(Saved entries)
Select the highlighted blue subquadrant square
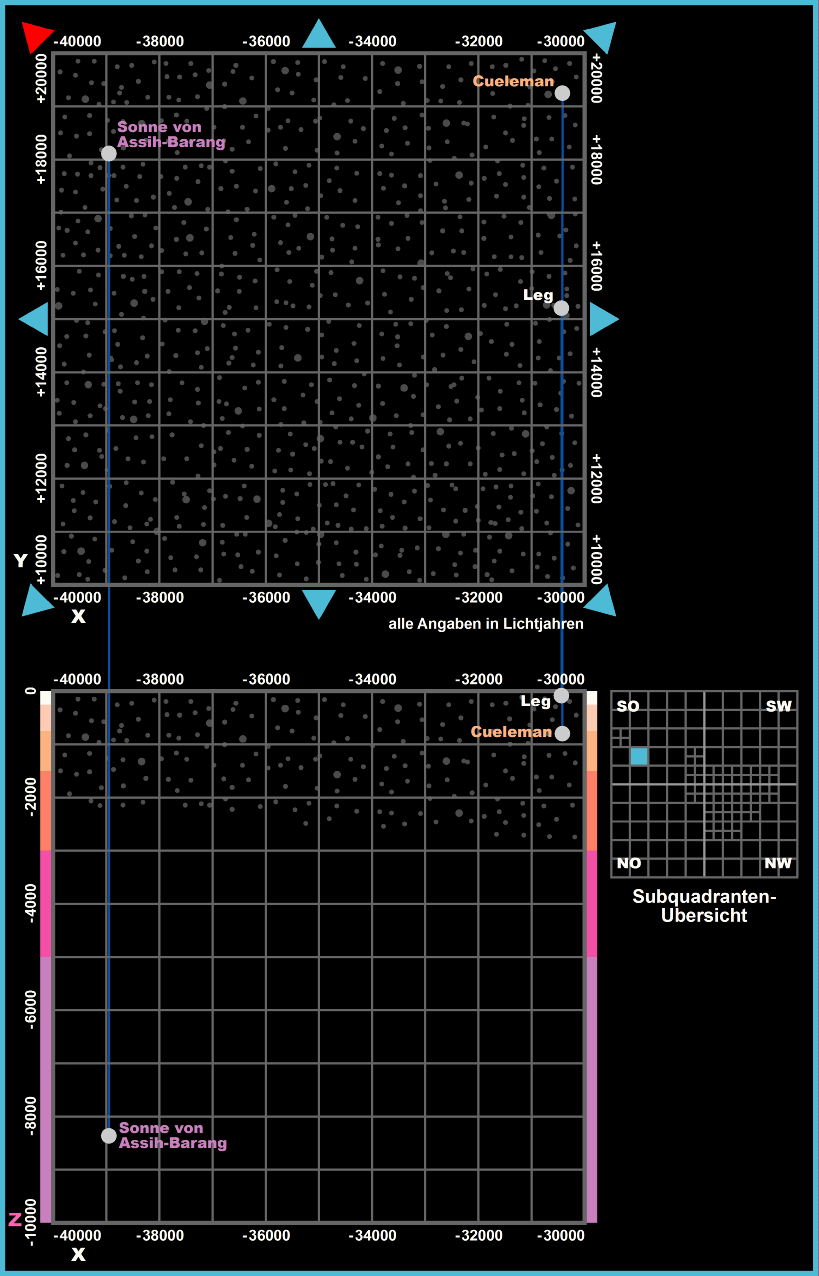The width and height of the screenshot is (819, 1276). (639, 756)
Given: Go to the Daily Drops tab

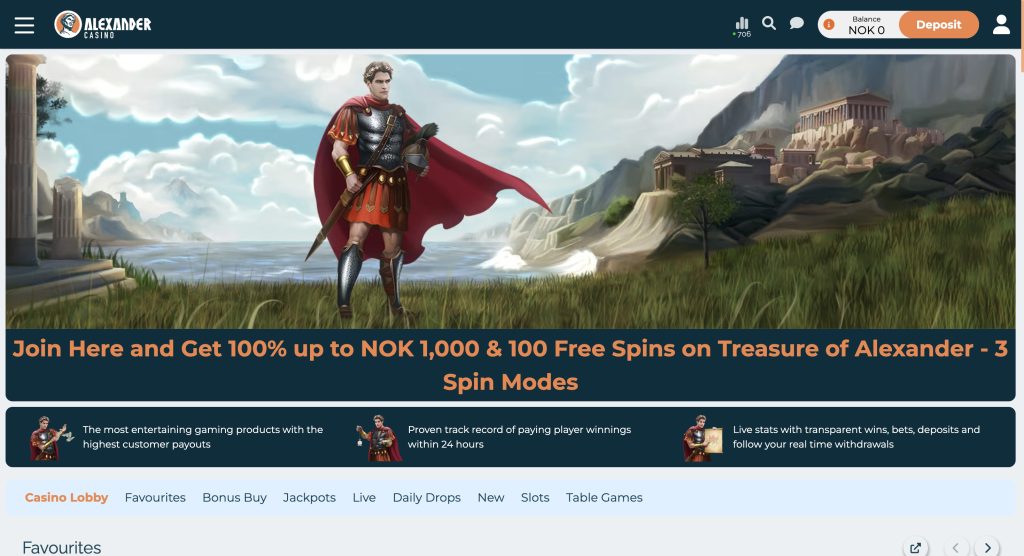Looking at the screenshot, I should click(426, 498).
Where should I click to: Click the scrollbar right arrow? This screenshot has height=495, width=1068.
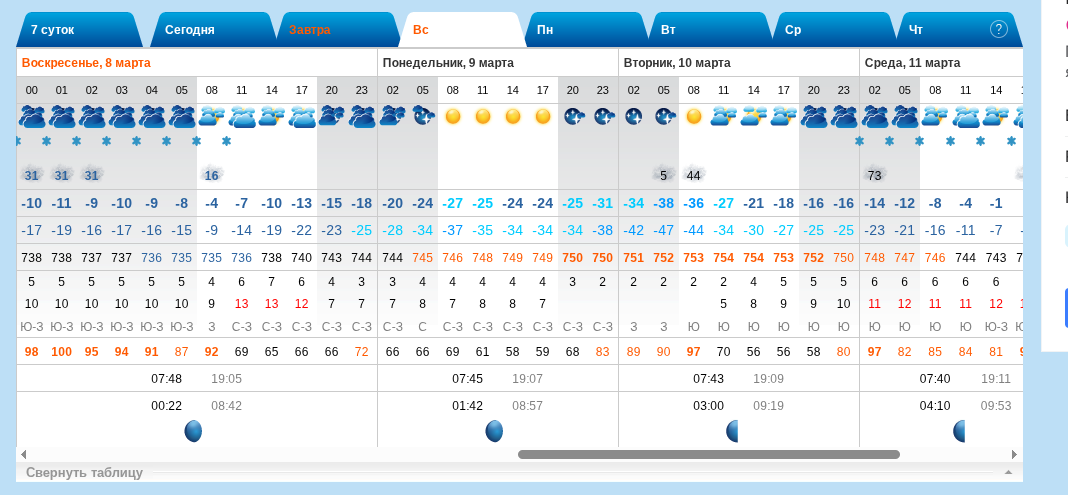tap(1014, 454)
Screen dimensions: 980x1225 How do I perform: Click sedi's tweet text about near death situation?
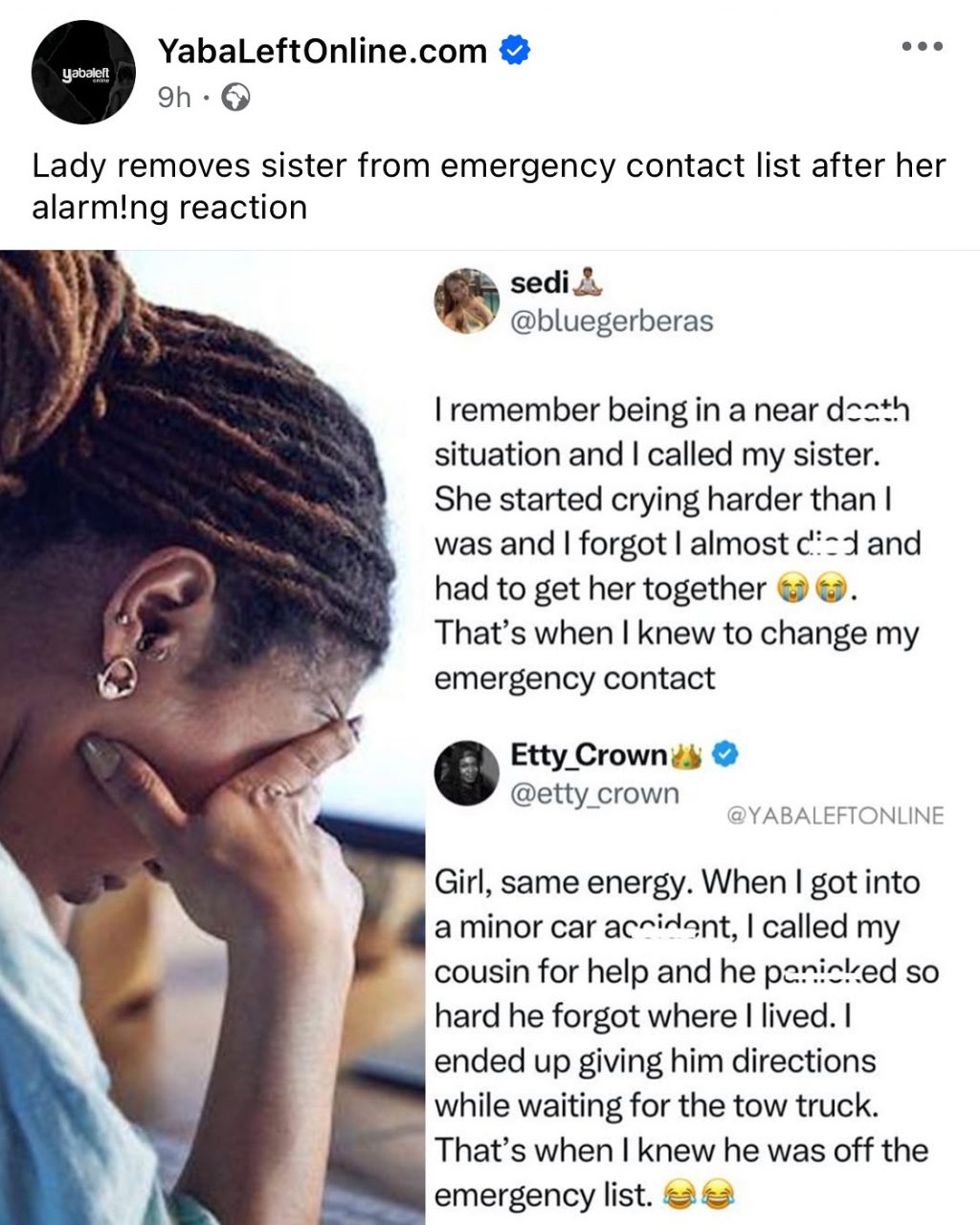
* * *
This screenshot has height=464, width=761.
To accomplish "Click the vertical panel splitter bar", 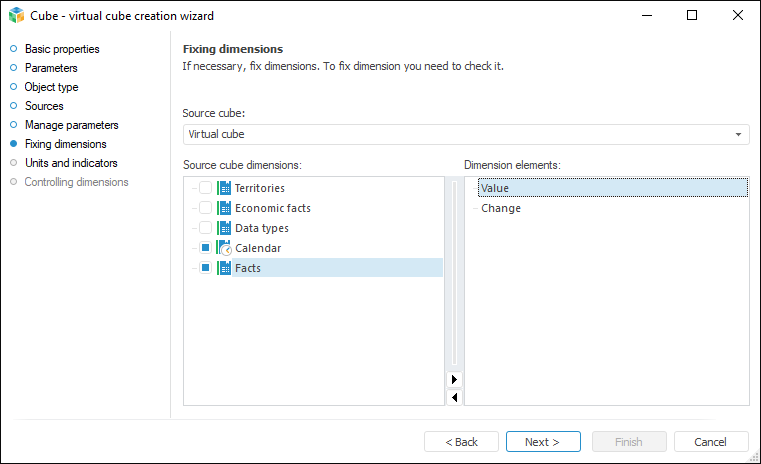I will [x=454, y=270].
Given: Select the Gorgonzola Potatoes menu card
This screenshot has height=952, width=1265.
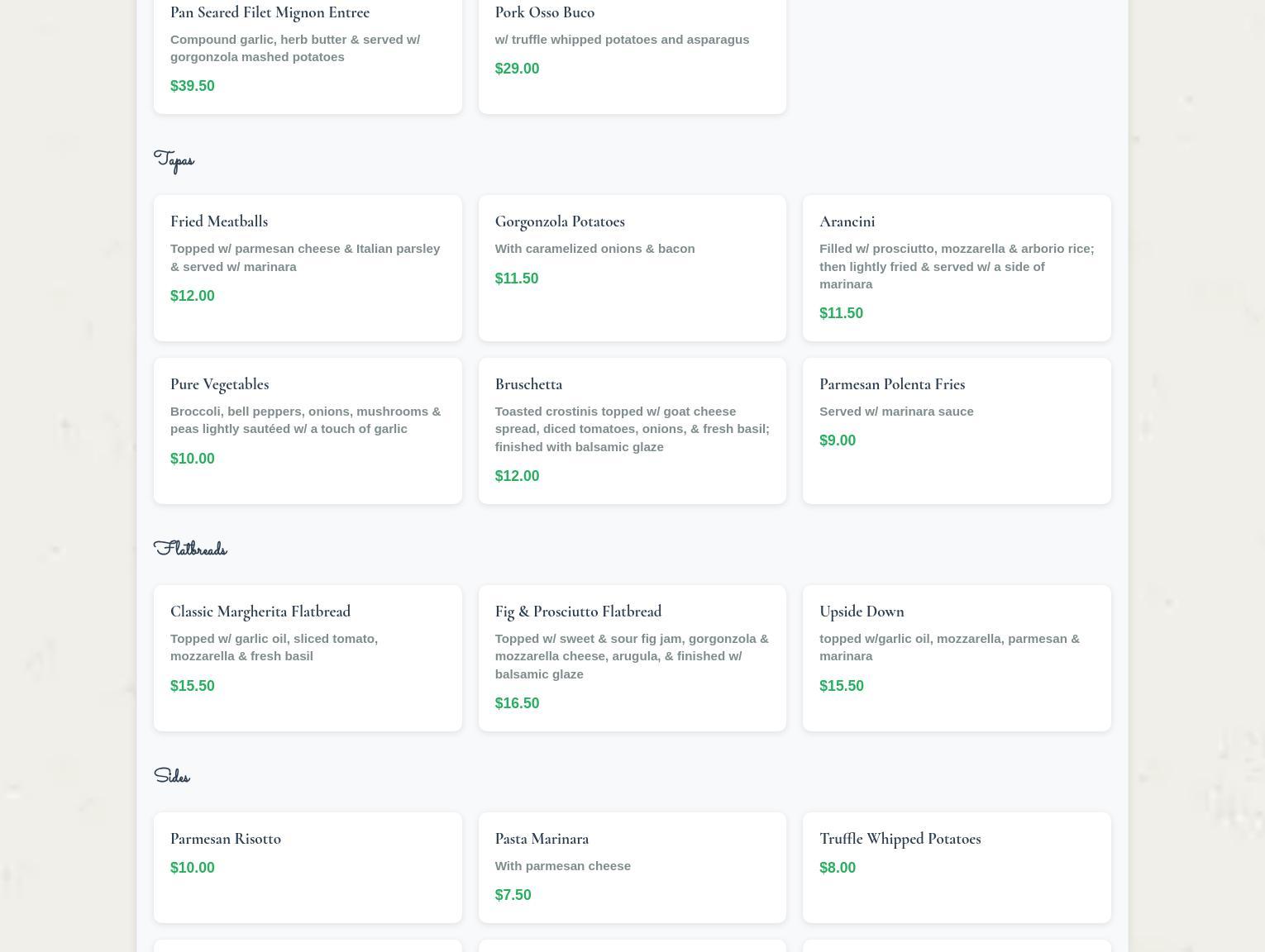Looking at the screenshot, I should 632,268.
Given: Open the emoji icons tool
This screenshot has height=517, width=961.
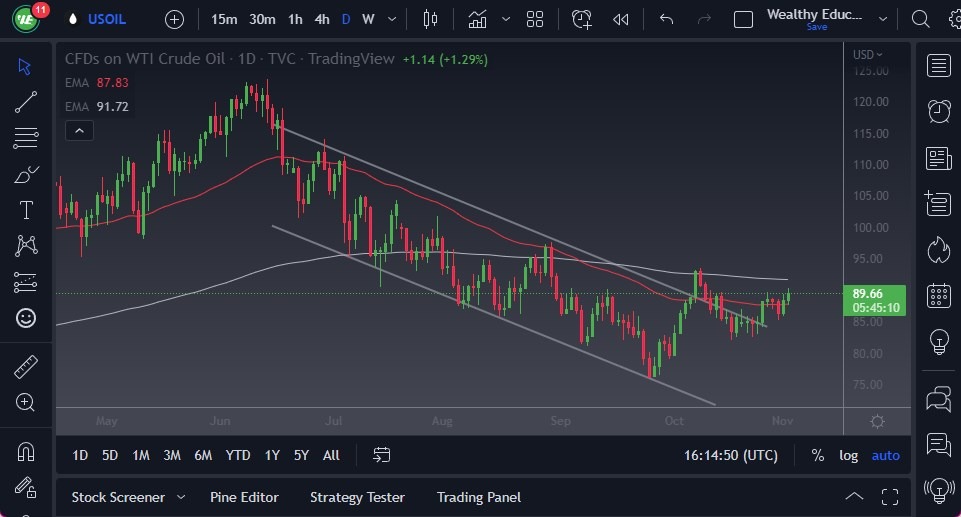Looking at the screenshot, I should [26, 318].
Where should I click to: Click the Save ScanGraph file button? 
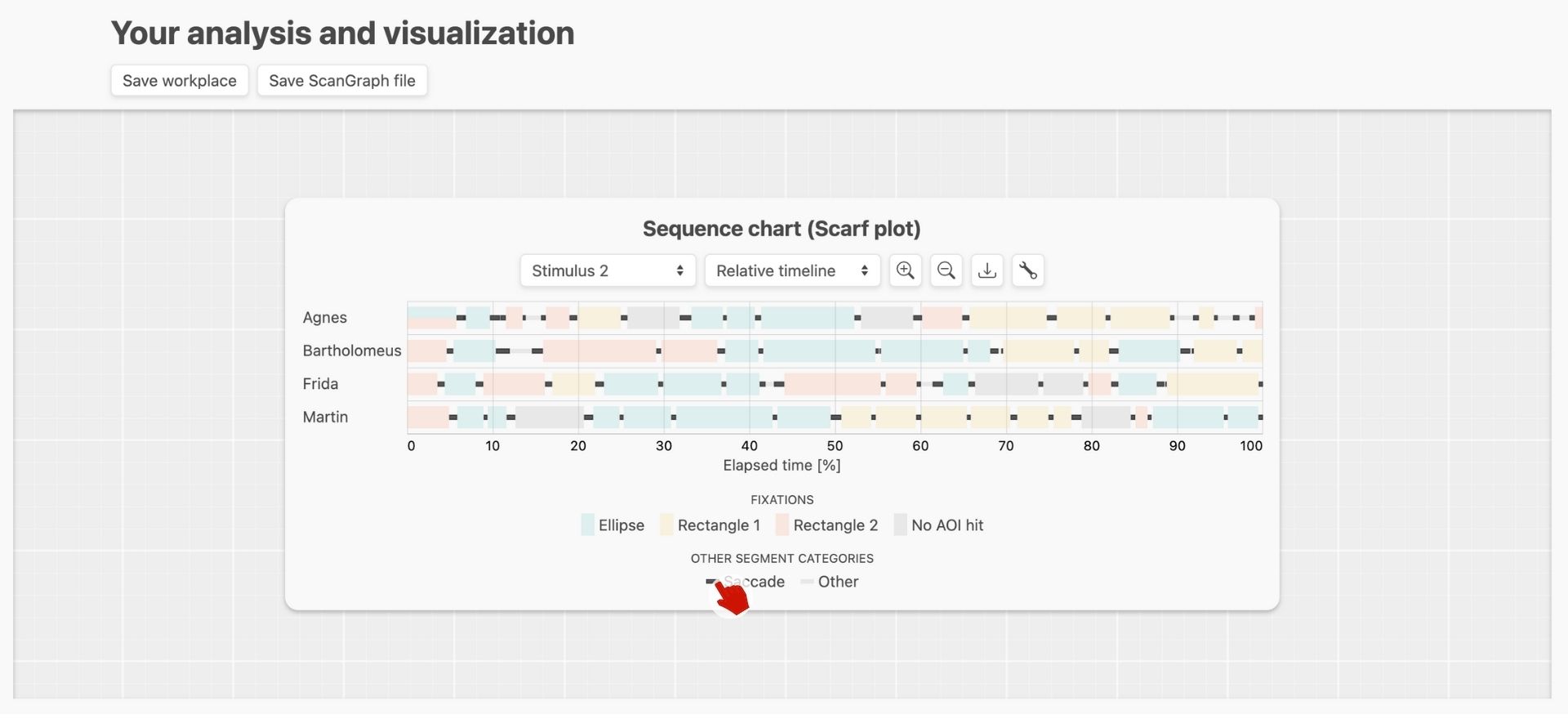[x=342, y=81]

▶ Problem to work on:
Look above for the line with "Given: Go to the Daily Drops tab" and the line with "Screen dimensions: 980x1225". Copy them and every line between, exactly, but no pictures.

▶ Exercise result:
Given: Go to the Daily Drops tab

Looking at the screenshot, I should click(426, 498).
Where should I click to: Click the scrollbar right arrow? This screenshot has height=495, width=1068.
tap(1014, 454)
Screen dimensions: 980x1225 How do I perform: Click sedi's tweet text about near death situation?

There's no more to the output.